Figure 4. Treatment of gastric epithelial cells with the specific SKF inhibitor PP2 impairs the arrival of VacA into endosomes.

(A and B) VacA intracellular trafficking in AGS (A) or MKN 28 (B) cells treated or not with PP2. Cells were preincubated for 30 min at 37°C in the presence or absence of 10 µM PP2 and, after a VacA binding step of 1 h at 4°C, immediately fixed (0 min) or allowed to internalize the toxin into early (30 min) or late (120 min) endocytic compartments (top left panels). VacA in green.
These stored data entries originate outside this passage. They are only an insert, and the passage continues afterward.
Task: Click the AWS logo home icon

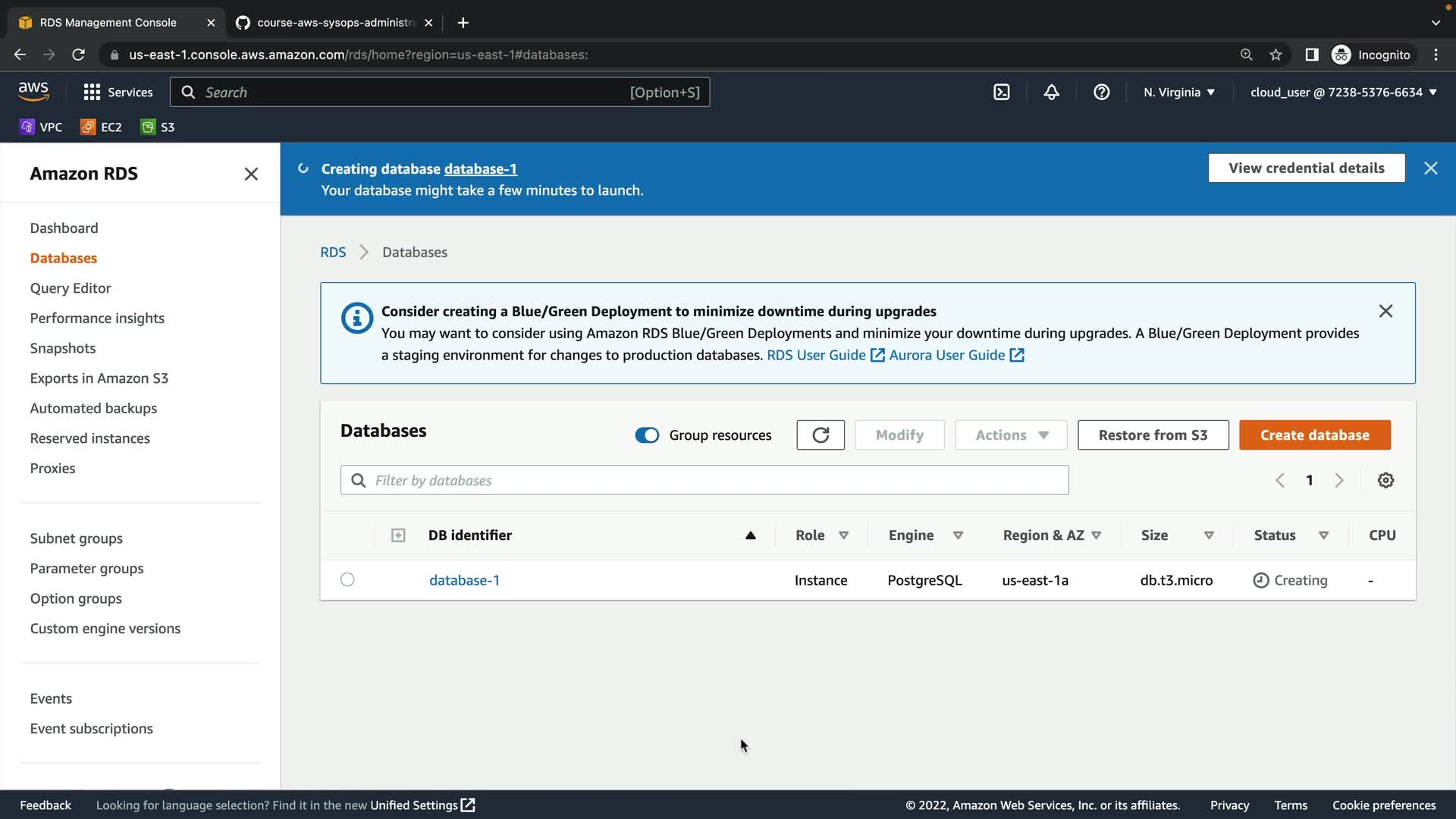Action: (33, 91)
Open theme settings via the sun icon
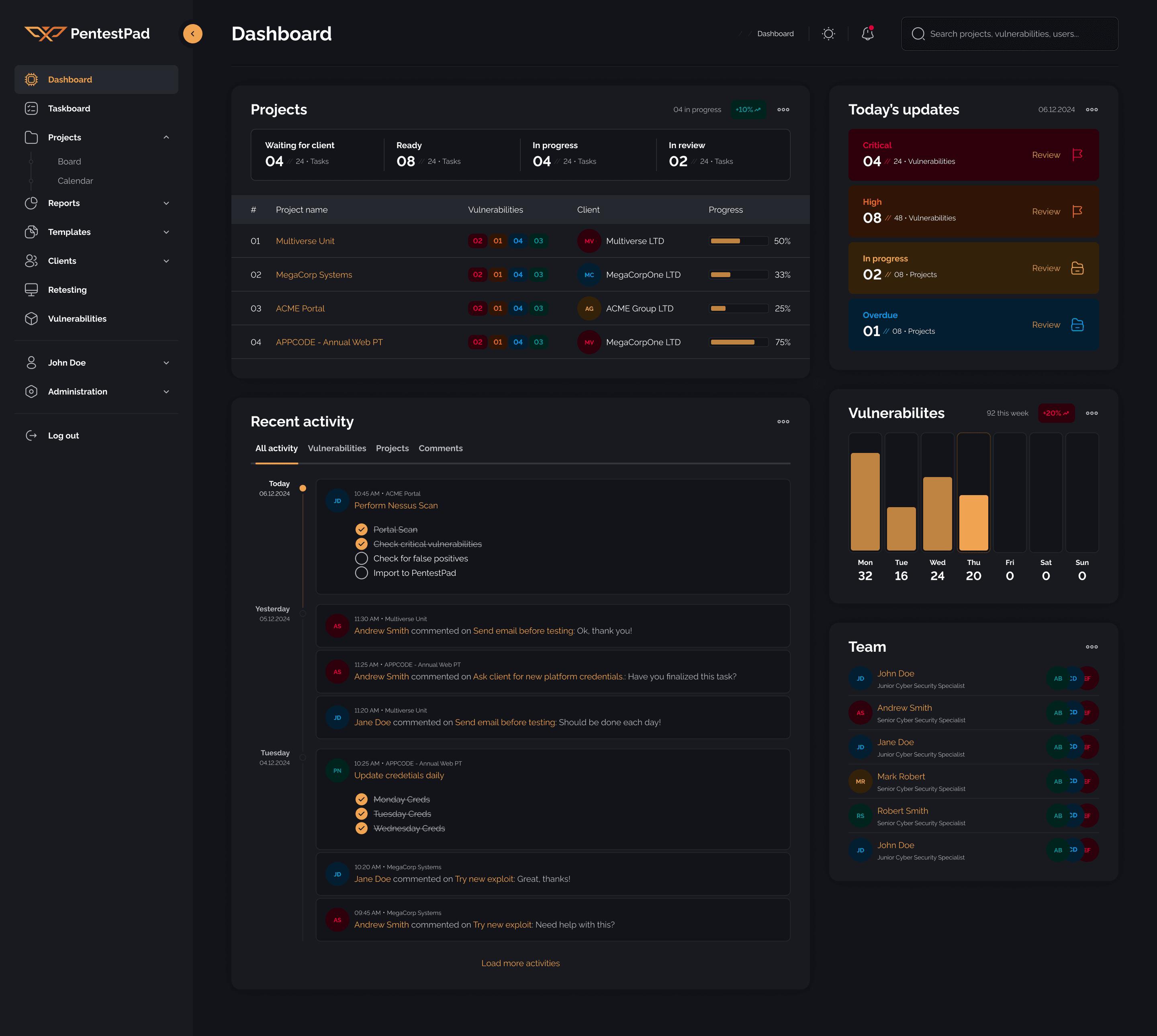Screen dimensions: 1157x1036 point(828,34)
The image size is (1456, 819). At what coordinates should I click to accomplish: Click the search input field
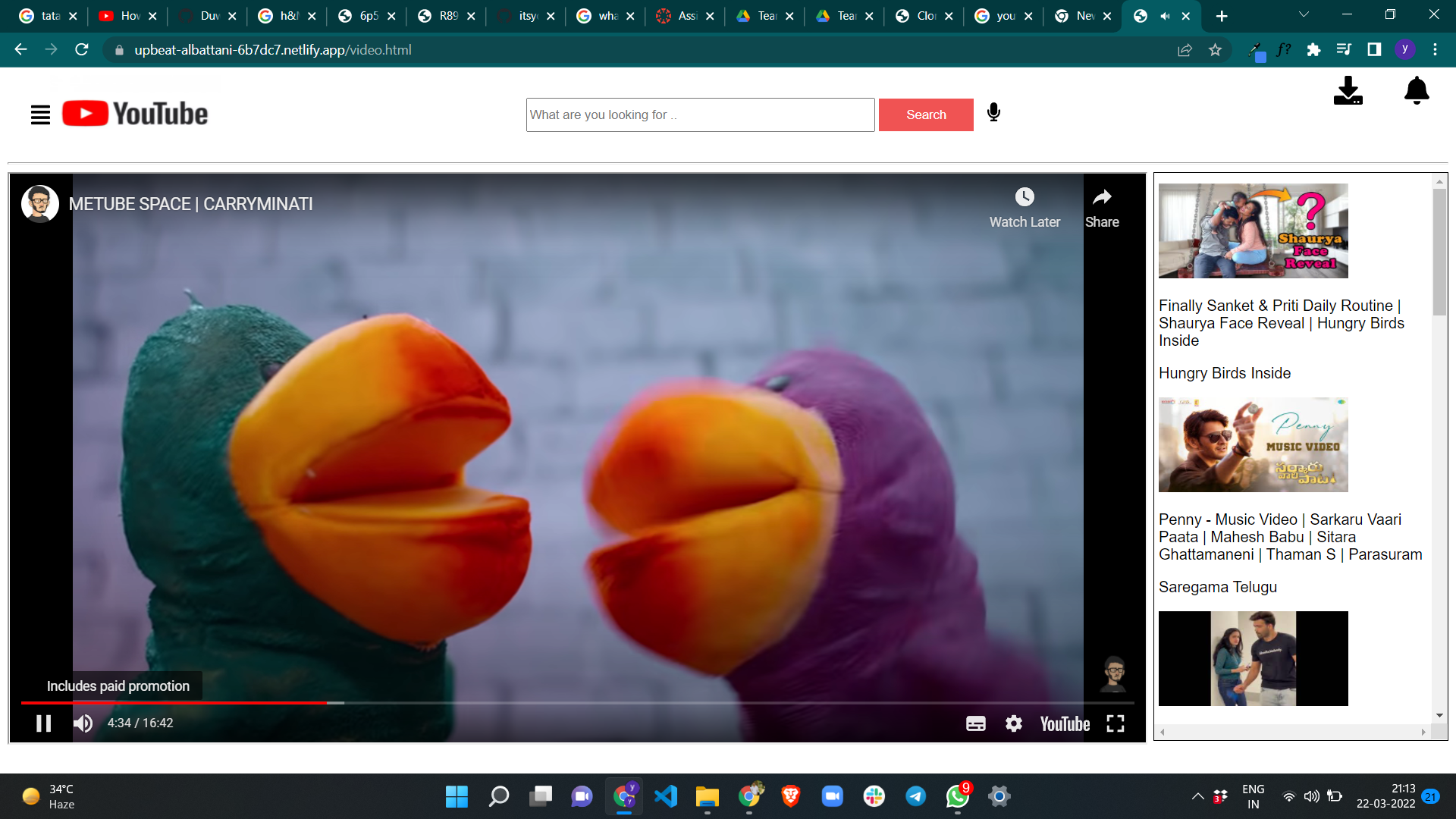(x=699, y=115)
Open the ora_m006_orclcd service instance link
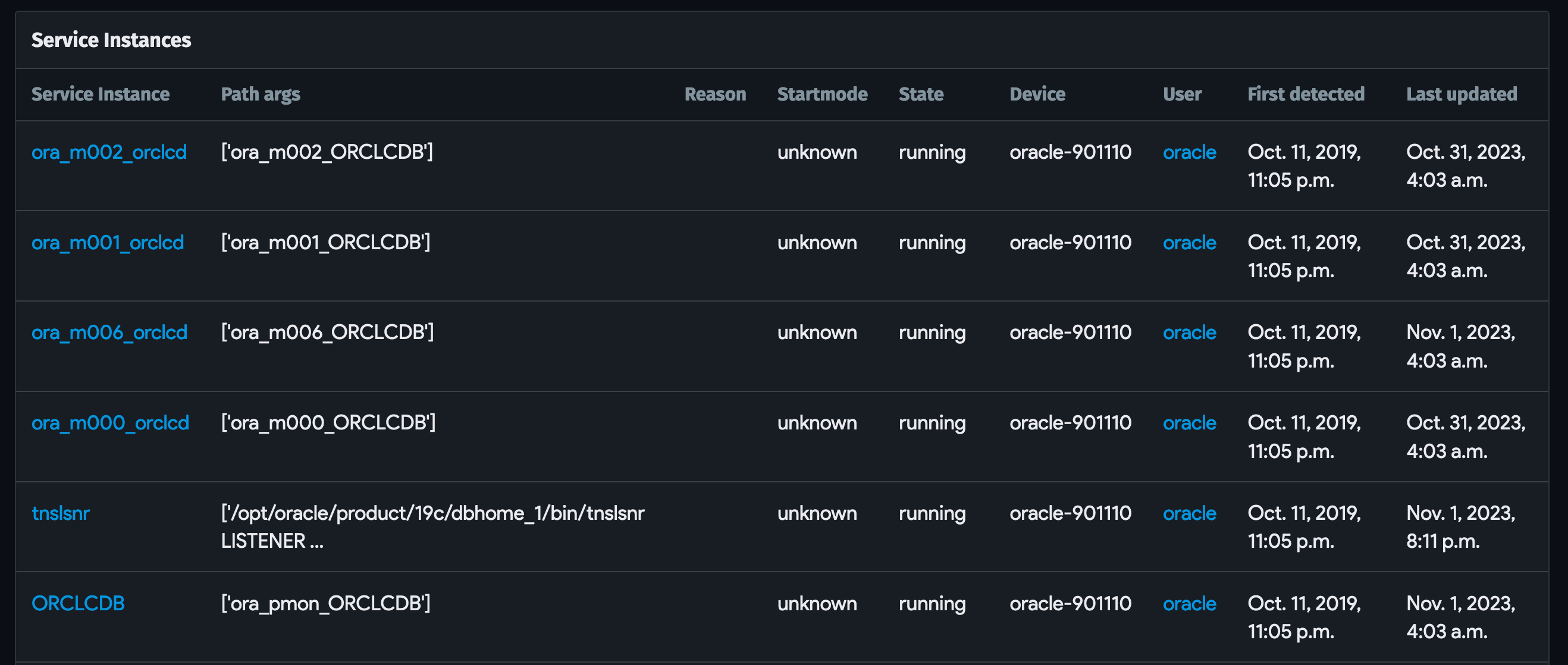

For the 120 min time point, also LAMP1 (red; a marker of late endosomes) and its colocalization with VacA are shown (top right panels). All the pictures represent single confocal sections. Scale bar: 10 µm. The graphs (bottom panels): effect of PP2 treatment on either the percentage of cells exhibiting VacA confined in the GEECs (left) or the percentage of late endosomes (i.e., LAMP1-positive vesicles) containing VacA (right) after 2 h internalization. Mean±SEM by extensive confocal microscopy evaluation of slides from 3 independent experiments. *: P<0.05 versus PP2-untreated cells. (C) Apoptosis (shown as fold increase over the respective PP2-untreated control cells) induced by either VacA or etoposide in MKN 28 cells treated or not with PP2. Cells treated or not with PP2 but not exposed to VacA or etoposide served as controls. Mean±SEM of three different experiments. *: P<0.05 versus paired control. °: P<0.05 versus the same condition in the absence of PP2. The high cytotoxicity induced by PP2 on AGS cells after the incubation time used to measure either VacA- or etoposide-induced apoptosis did not enable us to repeat the same set of experiments in this latter cell line.